All of the supporters outside followed Pai inside to chat and exchange news before the hearing commenced. This was the second time I have visited Pai since he was remanded. The first time was in January, when we spoke in the visitor’s rooms at the Khon Kaen Prison, which are incongruously pained in pastel shades of pink, blue, and green. Access to the news, particularly political news, is restricted in prison, and Pai was eager for information about domestic and international politics. We told him about a recent wave of six additional lèse-majesté arrests in Thailand, the use of the “Mother of All Bombs” by U.S. President Trump in Afghanistan, and the continuing reversal of the Pink tide in Latin America. We also told him that those concerned with human rights and freedom of expression from around the world were following his legal battles closely.
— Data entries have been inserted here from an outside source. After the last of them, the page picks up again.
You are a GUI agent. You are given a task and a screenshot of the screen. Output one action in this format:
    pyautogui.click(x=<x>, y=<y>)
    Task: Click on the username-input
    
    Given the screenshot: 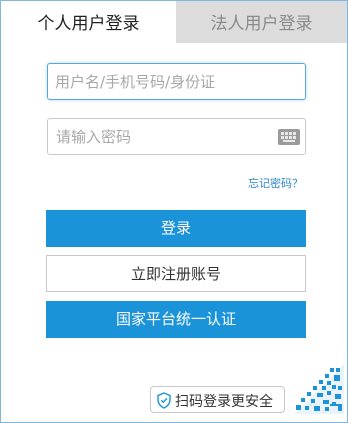 What is the action you would take?
    pyautogui.click(x=176, y=82)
A military policeman came to take Pai upstairs for the hearing and we waited to see if we would be allowed inside the hearing room. The court granted permission, as long as those wearing flip-flops removed them and anyone wearing a skirt had her knees covered.
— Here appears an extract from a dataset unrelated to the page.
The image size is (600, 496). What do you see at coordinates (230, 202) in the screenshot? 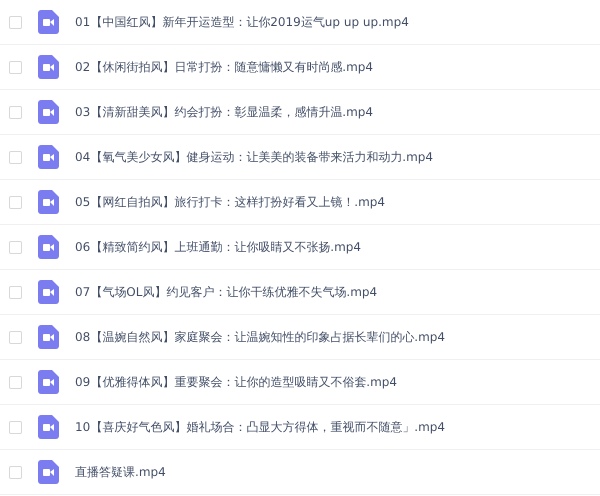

The court only heard one witness, a military officer who was part of the group that arrested Pai on the first anniversary of the coup. As is the practice in all Thai courts, a verbatim transcript of each hearing is not made. Instead, a judge summarizes the witness’s testimony, which is then taken down by a court reporter. Lawyers, defendants, and witnesses may interject with corrections either at the time testimony is given or at the conclusion of the hearing, when the record is read out loud for all to hear. During this hearing, the witness recounted what he saw during the protest and his role in the arrest of the student activists. In this case, a correction to his testimony was made by one of the judges, rather than the other way around. The military officer stated that Pai and the others held their protest on “the anniversary of the coup by the NCPO.” When the judge restated the testimony for the official record, he described the protest as taking place on “the day that the NCPO began to govern the country.” Although the judge’s restatement of the timing of the protest and erasure of the word “coup” from the court record is unlikely to affect the eventual outcome of the case, this belies the significance of his linguistic intervention. The judge’s removal of the word “coup” from the record reflects an effort—perhaps planned, perhaps unconscious—to erase or cover over the existence of the dictatorship.

The military is writing a version of history through the cases they prosecute and the corresponding record they create of them. But similar to the attempt to ban the use of the three keywords—coup, dictatorship, and NCPO—during the seminar held by the Democracy Restoration Group the day before, the judge’s correction cannot elide the fact of the coup or the steady opposition to it. Pai was in court that day because two years prior he held up a banner that read “Oppose the Coup.” Unless the judge wishes to alter the photograph of the banner, the word “coup” will have to remain in the official record. Pai is a civilian being prosecuted in a military court for his peaceful expression of opinion because the NCPO is a dictatorship that has controlled all three branches of government since the coup. Activists like Pai continue to oppose the regime even though it is clear that it may result in their loss of liberty. They too are writing history through their actions.

Tyrell Haberkorn a Fellow in Political and Social Change at the Australian National University who works around state and para-state violence in Thailand. She is the author of Revolution Interrupted: Farmers, Students, Law and Violence in Northern Thailand (University of Wisconsin Press, 2011), In Plain Sight: Impunity and Human Rights in Thailand (University of Wisconsin Press, forthcoming January 2018), and articles and translations for Prachatai, Dissent, alJazeera, openDemocracy, Critical Asian Studies, and the Journal of Asian Studies.